### Task goal
Every line from the one with "Instruction: Click the paragraph" to the end of the listing, and nothing else, is to be printed exactly; please leave the pictures out.
━━━━━━━━
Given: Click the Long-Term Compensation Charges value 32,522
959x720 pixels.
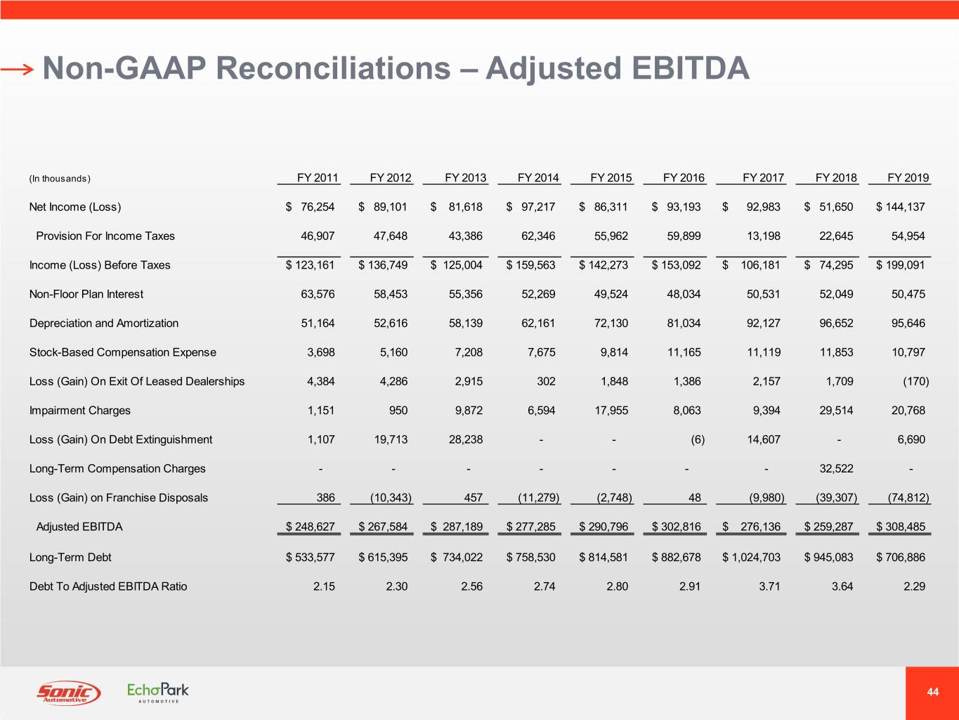Looking at the screenshot, I should pos(836,469).
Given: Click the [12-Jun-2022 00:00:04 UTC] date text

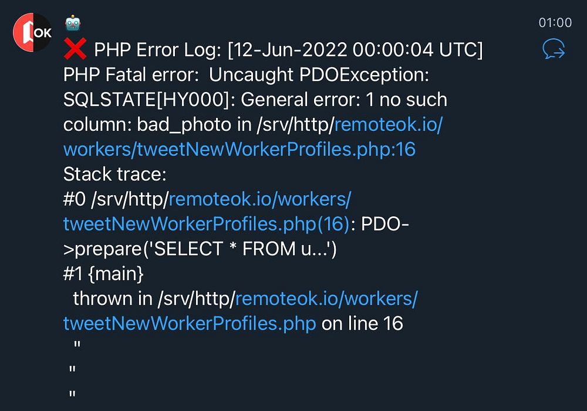Looking at the screenshot, I should (x=355, y=50).
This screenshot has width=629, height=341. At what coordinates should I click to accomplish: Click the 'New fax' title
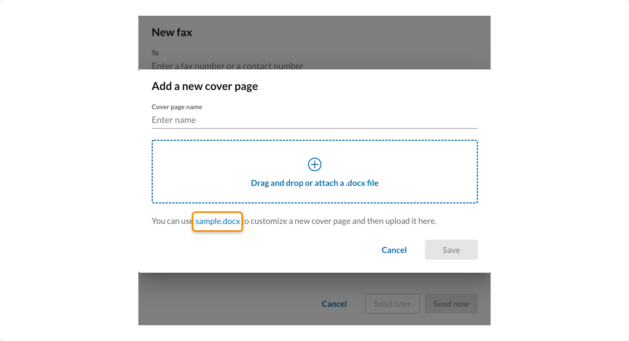point(172,32)
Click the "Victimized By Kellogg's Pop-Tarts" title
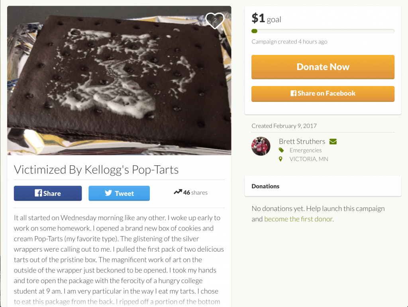The width and height of the screenshot is (408, 307). (x=96, y=170)
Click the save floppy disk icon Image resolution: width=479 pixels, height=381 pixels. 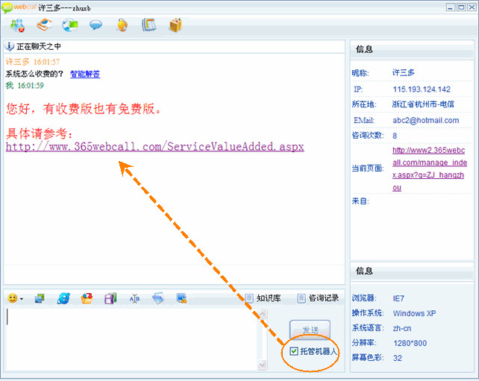pyautogui.click(x=110, y=298)
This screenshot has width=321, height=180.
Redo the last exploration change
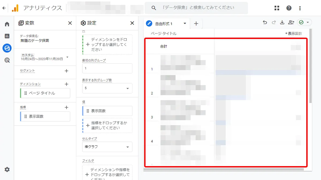coord(273,22)
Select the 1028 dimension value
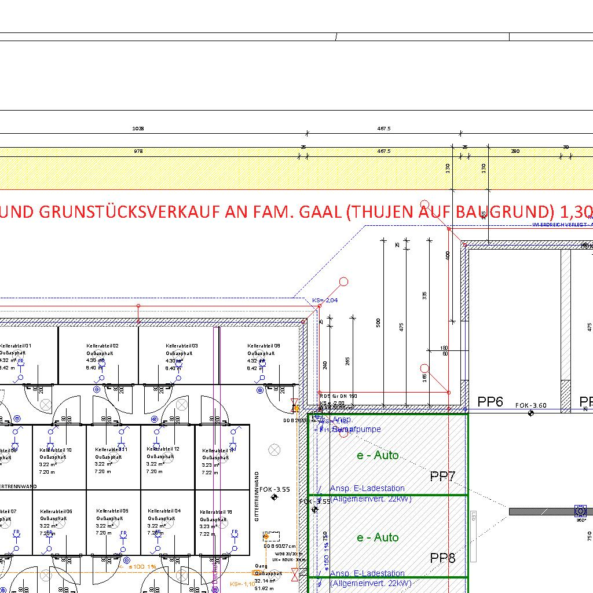The width and height of the screenshot is (593, 593). (x=138, y=129)
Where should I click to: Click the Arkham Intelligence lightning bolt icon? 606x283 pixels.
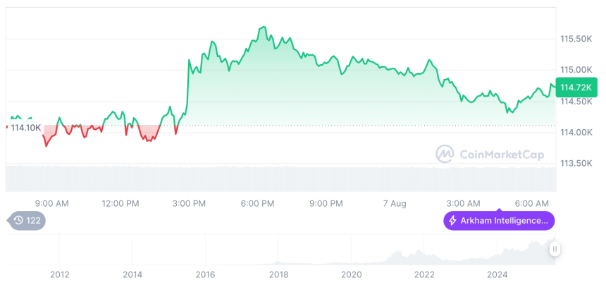point(452,221)
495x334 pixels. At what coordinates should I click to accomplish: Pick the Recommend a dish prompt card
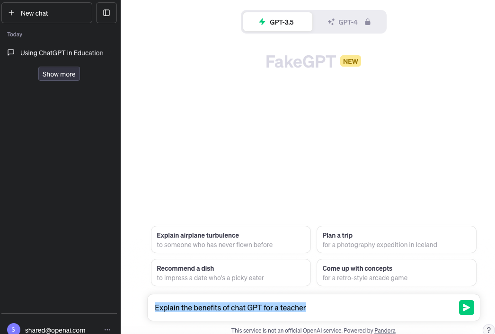pos(231,273)
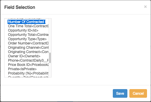Select the Phone field entry

click(28, 61)
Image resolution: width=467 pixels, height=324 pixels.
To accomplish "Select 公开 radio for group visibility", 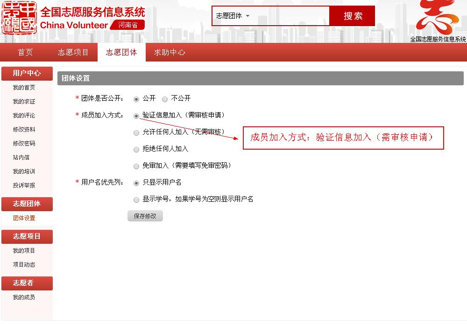I will click(136, 99).
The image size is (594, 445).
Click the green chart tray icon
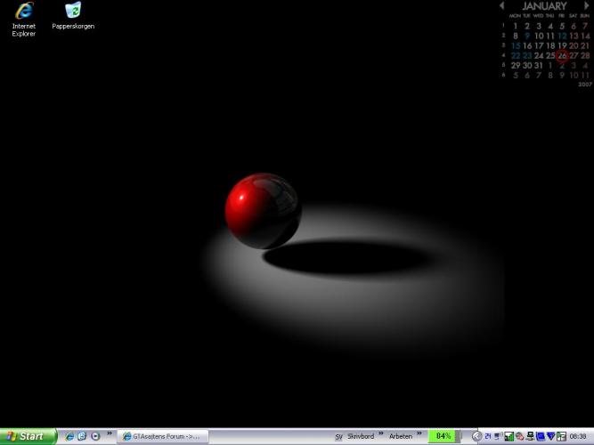[x=509, y=436]
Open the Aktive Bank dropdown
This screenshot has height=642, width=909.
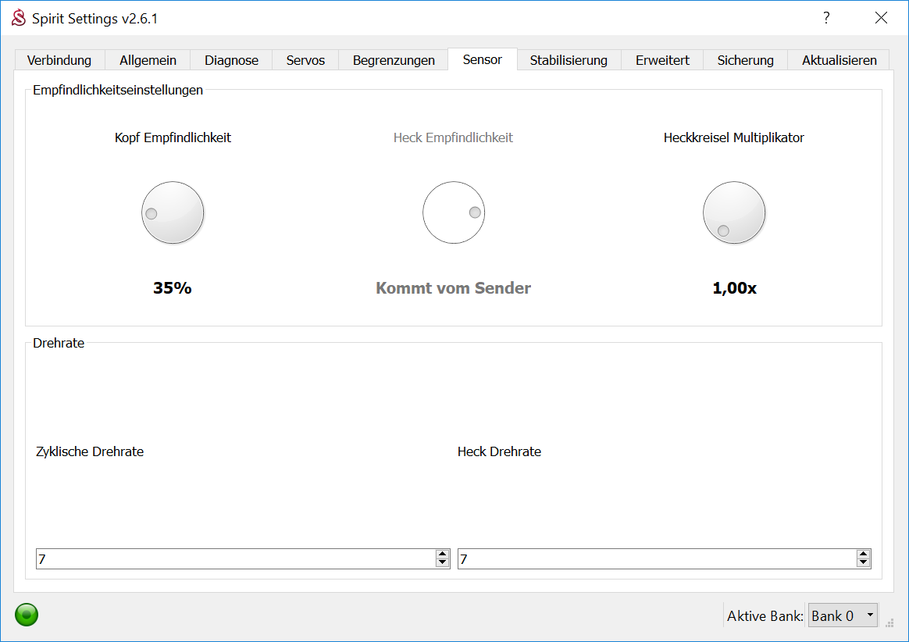pyautogui.click(x=843, y=615)
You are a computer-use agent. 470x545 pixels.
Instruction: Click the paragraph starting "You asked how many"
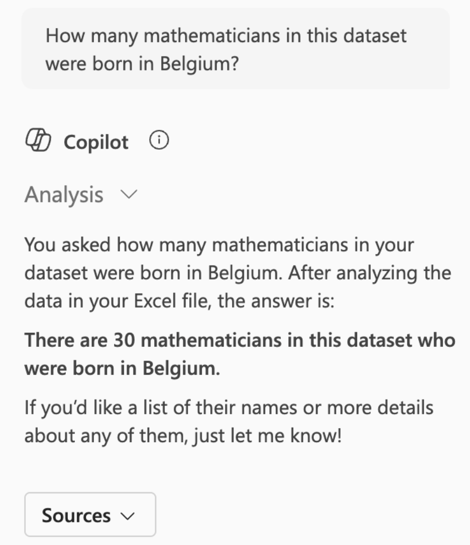237,273
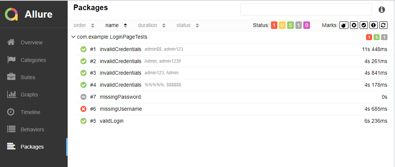
Task: Click the failed icon of missingUsername test
Action: (83, 109)
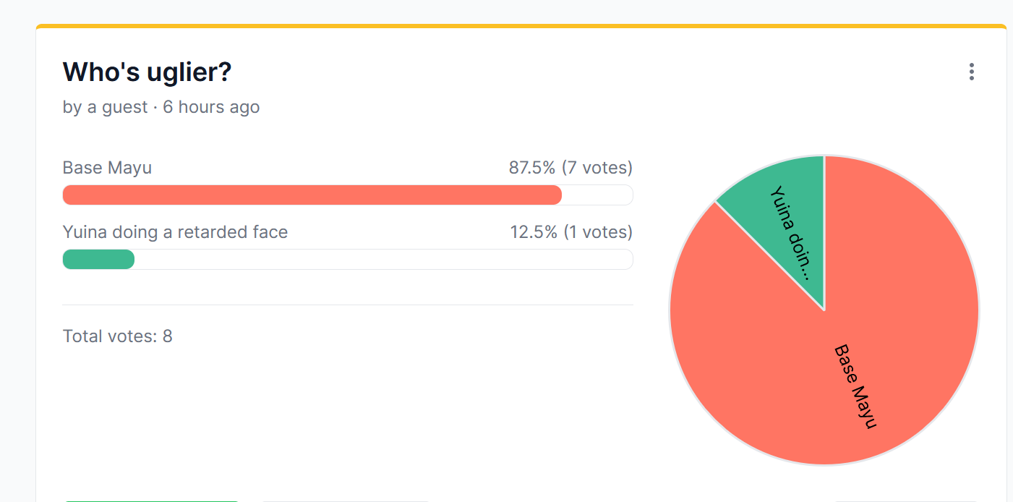Select the Base Mayu option label
The height and width of the screenshot is (502, 1013).
click(x=107, y=168)
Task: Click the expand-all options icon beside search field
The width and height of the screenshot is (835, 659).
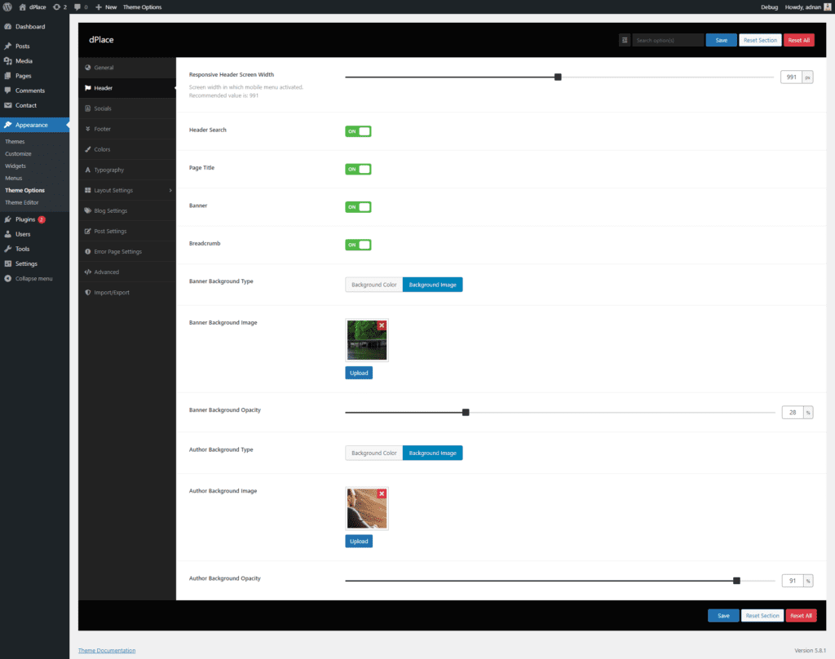Action: pyautogui.click(x=625, y=40)
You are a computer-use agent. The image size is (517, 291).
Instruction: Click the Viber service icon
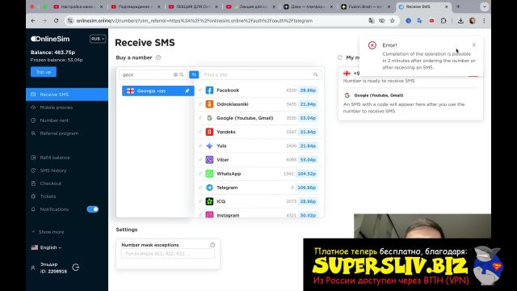pos(209,160)
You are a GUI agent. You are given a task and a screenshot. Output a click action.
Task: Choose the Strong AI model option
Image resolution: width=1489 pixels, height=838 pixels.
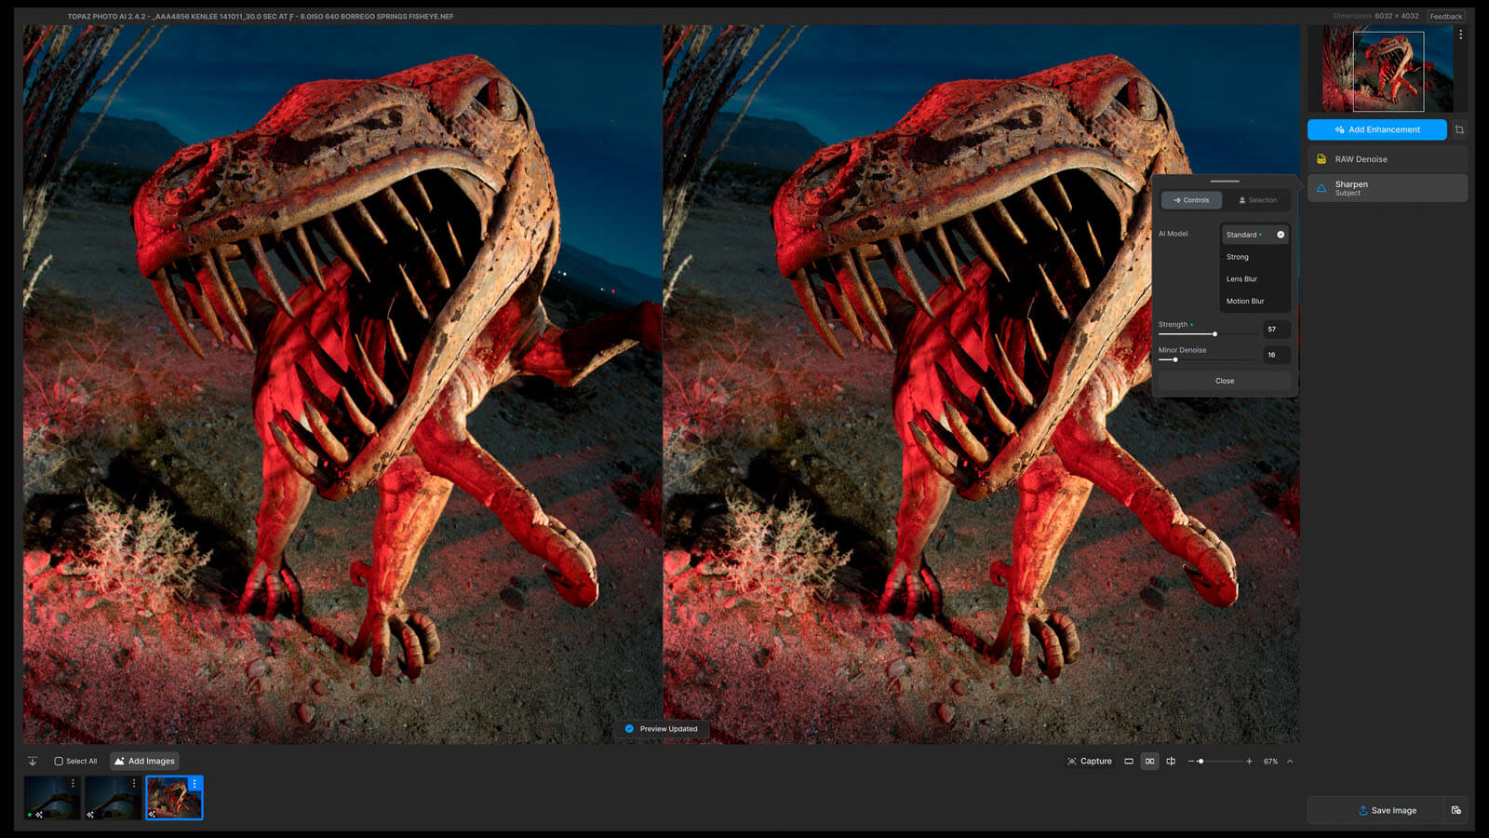pos(1238,257)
━━━━━━━━
### Solution to this problem
Instruction: Click the paragraph starting "You asked how many"
237,273
Task: Click the failed icon of missingUsername test
Action: (83, 109)
Select the Base Mayu option label
The height and width of the screenshot is (502, 1013).
click(x=107, y=168)
Task: Click the expand-all options icon beside search field
The width and height of the screenshot is (835, 659).
Action: pyautogui.click(x=625, y=40)
You are a computer-use agent. The image size is (517, 291).
Instruction: Click the Viber service icon
pos(209,160)
You are a GUI agent. You are given a task and a screenshot. Output a click action.
Task: Choose the Strong AI model option
Image resolution: width=1489 pixels, height=838 pixels.
pos(1238,257)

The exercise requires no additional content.